[AIM OF THE TASK] Each line, starting at the one with "This screenshot has width=428, height=515." and running to the end of the data below, is to be set down again exactly, both ends included; leave pictures out.
[[ STORED DATA open ]]
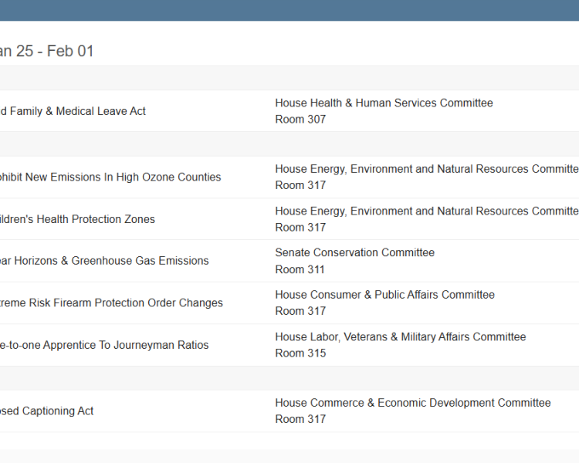View Extreme Risk Firearm Protection Order Changes

[111, 303]
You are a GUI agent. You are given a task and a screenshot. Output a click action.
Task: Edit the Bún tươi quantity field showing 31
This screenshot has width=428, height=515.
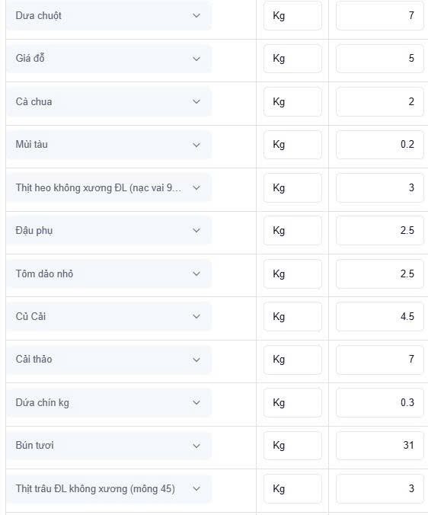coord(380,446)
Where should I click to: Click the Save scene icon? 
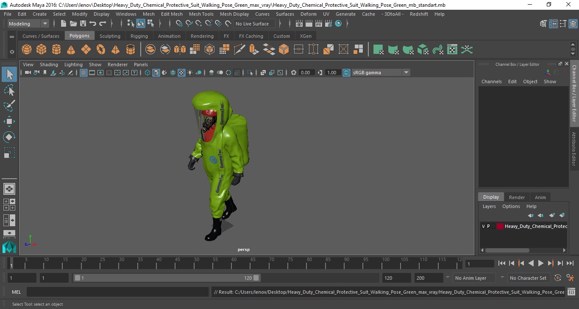tap(83, 24)
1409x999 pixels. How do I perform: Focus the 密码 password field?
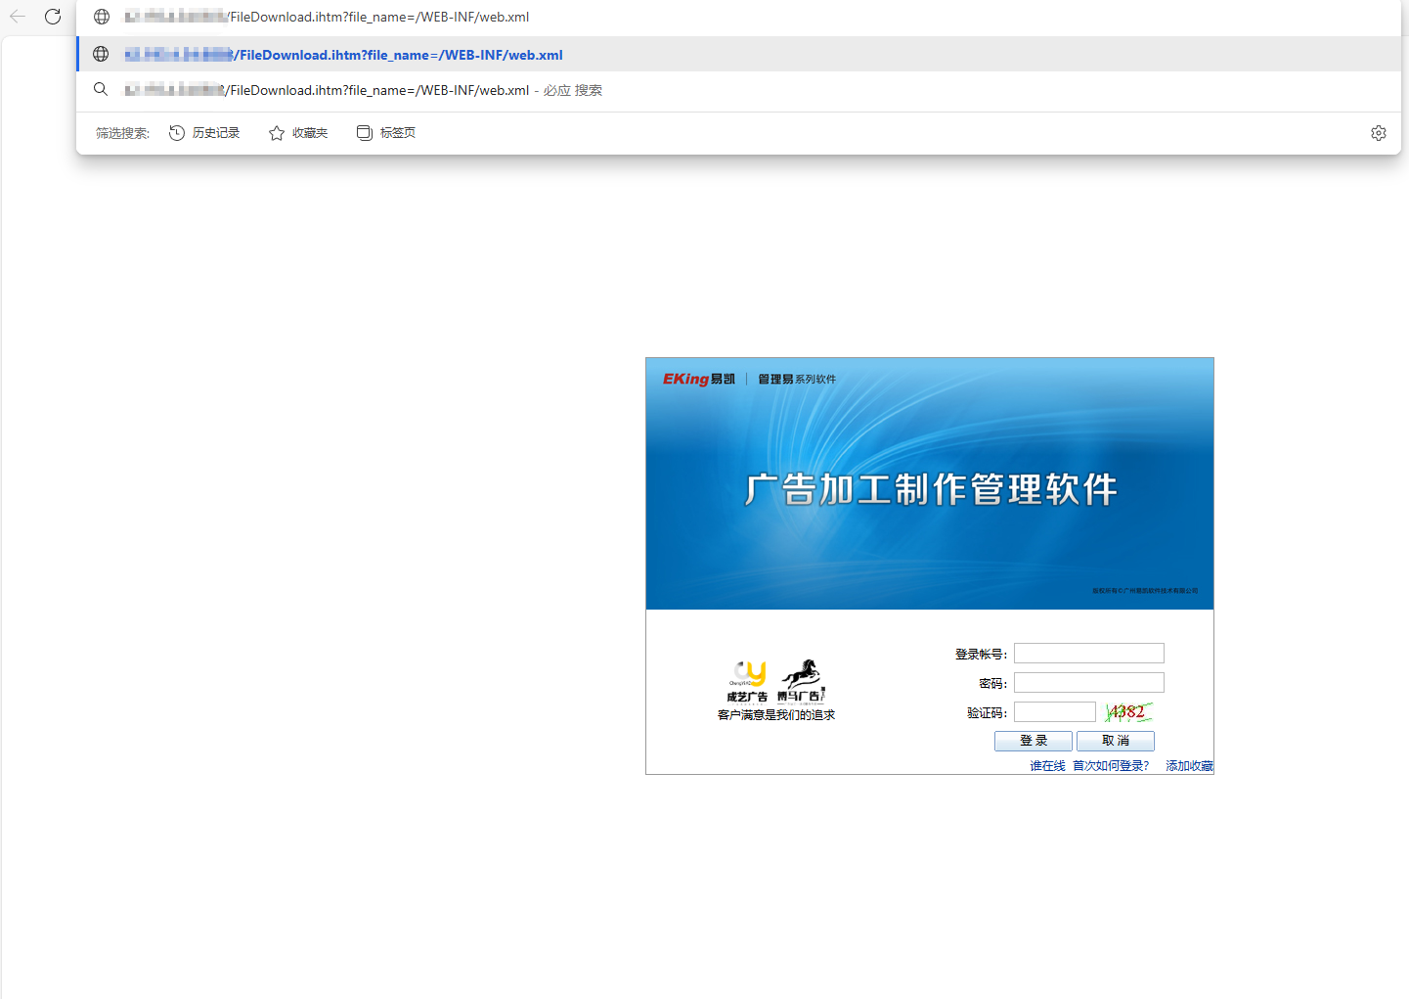coord(1088,683)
[[ STORED DATA closed ]]
[RESPONSE BOX]
This screenshot has width=428, height=515.
coord(380,446)
Where should I click to: Click the Save scene icon? 
tap(83, 24)
1409x999 pixels. How do I perform: Focus the 密码 password field?
coord(1088,683)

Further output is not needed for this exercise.